SOURCE EXTRACT
────

Stop Me If You've Heard This One Before - There Was This Ticking Bomb...

Quite contrary to the claims of the ticking bomb acolytes, torture is not something that governments are somehow "denying themselves" in the fight against terrorism or other criminals. Instead, as Amnesty confirms, torture is actually "flourishing" in the modern world. The last thing we need is people coming up with exotic ways to justify it.

Can you hear that sound? Listen. Tick, tick, tick, tick, tick ... You know what that is, don't you? It's an explosive device with a timer and it's counting down to its detonation. When it explodes - in less than an hour's time - it's likely to kill hundreds of people.

No, make that thousands, because I've just remembered that's it's a "dirty bomb", made with plutonium stolen from a top-secret military facility. And the bomb is somewhere right in the middle of the busiest part of ... er, yes that's it, right in the middle of Manhattan in New York and there's not enough time to evacuate the entire area. Thousands of innocent people - men, women and children - are going to die and the terrorist that the police have managed to capture is refusing to tell them where the bomb is.

────

WHAT TO DO
For the text on the ticking bomb, say whether each statement agrees with it, answering yes or no and quoting the words that decide it: 1. The captured terrorist won't tell the police where the bomb is. 2. The bomb will go off in more than an hour. 3. There is enough time to clear the whole area. You won't need the saved items that come next.

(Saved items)
────

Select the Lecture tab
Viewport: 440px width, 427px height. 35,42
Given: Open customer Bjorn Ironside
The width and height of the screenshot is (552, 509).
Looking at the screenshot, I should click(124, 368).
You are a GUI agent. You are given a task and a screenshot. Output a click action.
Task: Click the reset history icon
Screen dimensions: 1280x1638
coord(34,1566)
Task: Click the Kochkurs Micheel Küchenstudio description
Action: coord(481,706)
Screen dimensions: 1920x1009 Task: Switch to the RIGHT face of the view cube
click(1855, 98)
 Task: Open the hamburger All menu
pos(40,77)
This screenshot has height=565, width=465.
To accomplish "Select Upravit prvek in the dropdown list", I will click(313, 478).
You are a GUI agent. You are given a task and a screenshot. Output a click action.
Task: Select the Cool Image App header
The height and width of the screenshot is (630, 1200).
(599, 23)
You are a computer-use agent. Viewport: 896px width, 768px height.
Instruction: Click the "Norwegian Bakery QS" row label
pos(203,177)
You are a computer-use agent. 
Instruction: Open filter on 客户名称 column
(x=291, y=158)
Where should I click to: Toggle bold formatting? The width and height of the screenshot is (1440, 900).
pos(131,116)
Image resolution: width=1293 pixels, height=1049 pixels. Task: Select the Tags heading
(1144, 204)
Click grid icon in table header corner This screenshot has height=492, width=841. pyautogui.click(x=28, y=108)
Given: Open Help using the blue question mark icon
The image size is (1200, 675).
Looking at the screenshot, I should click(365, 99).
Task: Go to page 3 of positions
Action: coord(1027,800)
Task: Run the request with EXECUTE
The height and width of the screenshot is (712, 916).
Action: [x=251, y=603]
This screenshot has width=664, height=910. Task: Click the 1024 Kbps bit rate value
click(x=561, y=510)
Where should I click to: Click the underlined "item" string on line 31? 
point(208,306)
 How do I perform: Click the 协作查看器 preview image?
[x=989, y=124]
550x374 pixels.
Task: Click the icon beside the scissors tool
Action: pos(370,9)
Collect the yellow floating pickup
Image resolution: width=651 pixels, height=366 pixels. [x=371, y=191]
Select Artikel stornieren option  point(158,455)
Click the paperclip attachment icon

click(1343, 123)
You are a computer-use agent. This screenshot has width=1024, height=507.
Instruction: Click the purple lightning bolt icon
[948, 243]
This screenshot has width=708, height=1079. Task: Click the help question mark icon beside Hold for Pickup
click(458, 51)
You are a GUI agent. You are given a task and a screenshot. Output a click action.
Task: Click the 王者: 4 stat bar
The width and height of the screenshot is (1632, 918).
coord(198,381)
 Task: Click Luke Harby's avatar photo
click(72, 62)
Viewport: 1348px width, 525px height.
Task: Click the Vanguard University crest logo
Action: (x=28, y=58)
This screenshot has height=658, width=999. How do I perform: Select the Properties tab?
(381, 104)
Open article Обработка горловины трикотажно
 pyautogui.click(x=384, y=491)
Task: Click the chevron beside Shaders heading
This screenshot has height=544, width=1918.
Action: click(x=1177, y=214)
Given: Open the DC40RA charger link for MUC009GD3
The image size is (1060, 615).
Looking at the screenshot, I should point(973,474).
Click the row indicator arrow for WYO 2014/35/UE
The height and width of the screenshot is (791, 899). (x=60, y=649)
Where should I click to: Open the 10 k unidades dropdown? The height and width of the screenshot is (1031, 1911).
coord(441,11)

────

SOLUTION TO THIS EXERCISE
1. Yes: "the terrorist that the police have managed to capture is refusing to tell them where the bomb is"
2. No: "in less than an hour's time"
3. No: "there's not enough time to evacuate the entire area"